The fifth and final story in this anthology is chilling, somber, and beautiful. Society can be extremely calloused toward our elderly. A story about a woman talking to a ghost may seem outlandish at first. But Norah lives alone and is largely forgotten by the world. Her attempts at outreach to others are rebuffed, and she’s forced into solitude with her failing body. The parallels between a forgotten ghost and an abandoned older woman are striking. Soon, even the horrific rictus stricken face of the ghost seems almost warm.

With the individual recaps done, I’d like to talk about the outstanding artwork. The entirety of The Crossroads at Midnight is done in black and white. Normally a lack of color can feel drab, but Howard’s work proves to be the exception. The gruesome body horror and horrific violence seem all the more graphic because your imagination has to fill in the rest. The hideous puckered man in Christina’s bed can be any color, and that’s terrifying. When compounded with the strong art that is reminiscent of Edward Gorey, it feels exceedingly macabre. There were a few panels where I was distracted by people’s mouths as just hollow and black. But that’s the biggest gripe I have about this book.

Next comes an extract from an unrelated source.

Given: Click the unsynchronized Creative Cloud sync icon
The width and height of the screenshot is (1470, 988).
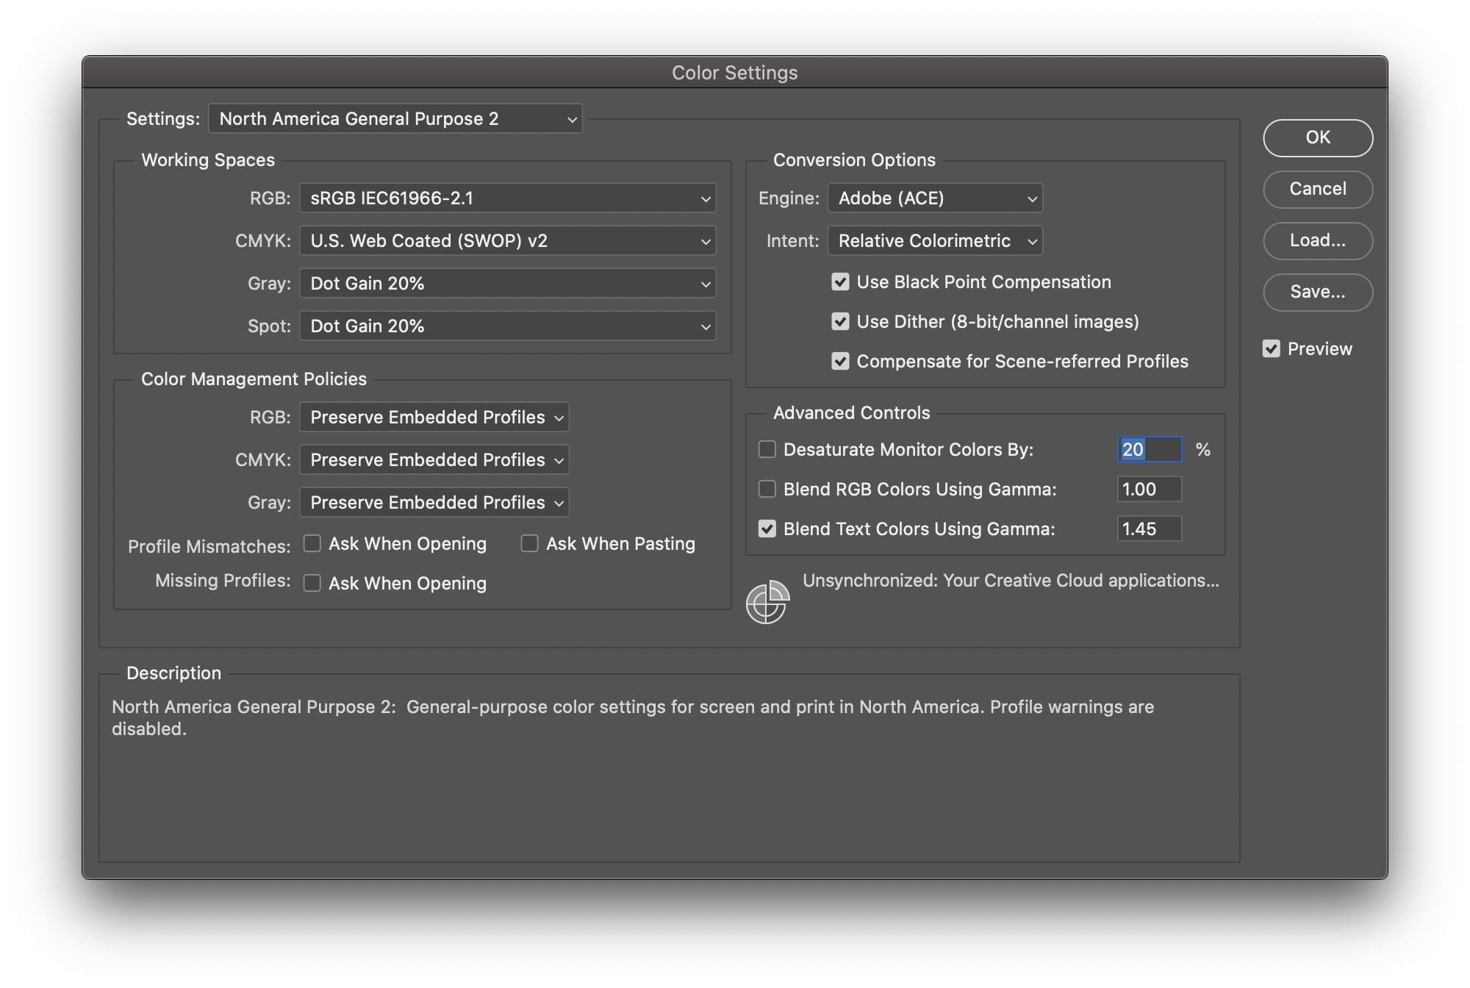Looking at the screenshot, I should click(x=768, y=601).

Overall, I’m in love with The Crossroads at Midnight. I regularly sing the praises of anthology horror, and this graphic novel exemplifies the strength of the genre. The stories are chilling and varied, the art is strong and evocative, and the social commentary is on point. Despite being over 300 pages long, the book absolutely flies by and will leave you wanting more. Fans of horror, this one is a must buy.

The Crossroads at Midnight will be available on February 23rd.

The Crossroads at Midnight
4.5

TL;DR

I’m in love with The Crossroads at Midnight. I regularly sing the praises of anthology horror, and this graphic novel exemplifies the strength of the genre. The stories are chilling and varied, the art is strong and evocative, and the social commentary is on point.